Bug #46567 Aggregate function documentation needs clarification for non-GROUP BY behavior
Submitted: 5 Aug 2009 14:24 Modified: 7 Aug 2009 1:26
Reporter: Patrick Crews Email Updates:
Status: Closed Impact on me:
None 
Category:MySQL Server: Documentation Severity:S3 (Non-critical)
Version:5.0, 5.1, 5.4/6.0 OS:Any
Assigned to: Paul DuBois CPU Architecture:Any
Tags: Aggregate Function, GROUP BY

[5 Aug 2009 14:24] Patrick Crews
Description:
The documentation for aggregate functions needs some clarification.

From
http://dev.mysql.com/doc/refman/5.1/en/group-by-functions.html
If you use a group function in a statement containing no GROUP BY clause, it is equivalent to grouping on all rows.

This does not clearly state what to expect results-wise.  In these cases, a single row is returned - the aggregate value and arbitrary values for the non-aggregates (which can change depending on things like optimizer switches, etc).

The 'equivalent to grouping on all rows' statement is problematic - one expects that aggregates operate on all rows and someone might interpret it as a mistake for 'grouping on all fields' (which would return different results - see below

How to repeat:
Read the document at here:
http://dev.mysql.com/doc/refman/5.1/en/group-by-functions.html

create table t1(a int);
insert into t1 values(1),(2),(3),(4),(5);
create table t2(b int);
insert into t2 values(4),(5),(6),(7);

select max(a),b from t1,t2;
+--------+------+
| max(a) | b    |
+--------+------+
|      5 |    4 | 
+--------+------+

select max(a),b from t1,t2 group by b
    -> ;
+--------+------+
| max(a) | b    |
+--------+------+
|      5 |    4 | 
|      5 |    5 | 
|      5 |    6 | 
|      5 |    7 | 
+--------+------+

Suggested fix:
Describe the proper server behavior more clearly.
[7 Aug 2009 1:26] Paul DuBois
Thank you for your bug report. This issue has been addressed in the documentation. The updated documentation will appear on our website shortly, and will be included in the next release of the relevant products.

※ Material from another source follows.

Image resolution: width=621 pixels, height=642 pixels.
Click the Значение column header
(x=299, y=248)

"This does not clearly state what to expect results-wise.  In these cases, a single row is
returned - the aggregate value and arbitrary values for the non-aggregates (which can
change depending on things like optimizer switches, etc)."

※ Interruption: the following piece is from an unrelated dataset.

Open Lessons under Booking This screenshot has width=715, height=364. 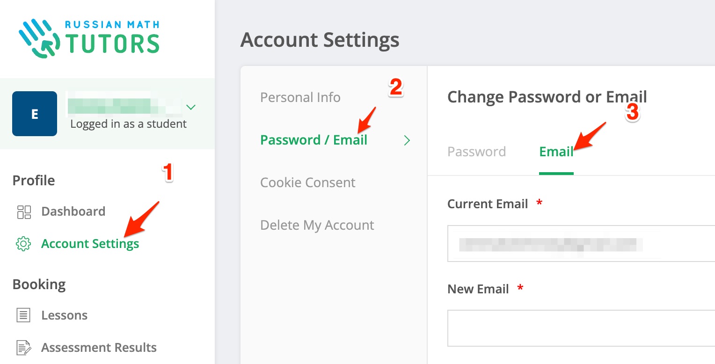click(64, 315)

This is explained in http://dev.mysql.com/doc/refman/5.1/en/group-by-hidden-columns.html, so I'll add a cross reference to that section.

"The 'equivalent to grouping on all rows' statement is problematic - one expects that
aggregates operate on all rows and someone might interpret it as a mistake for 'grouping
on all fields' (which would return different results - see below"

I don't think it's reasonable to suppose that a user will think that "row" means "field" (column), so I've made no change here. But if you have an alternative phrasing that you think is better, by all means please suggest it.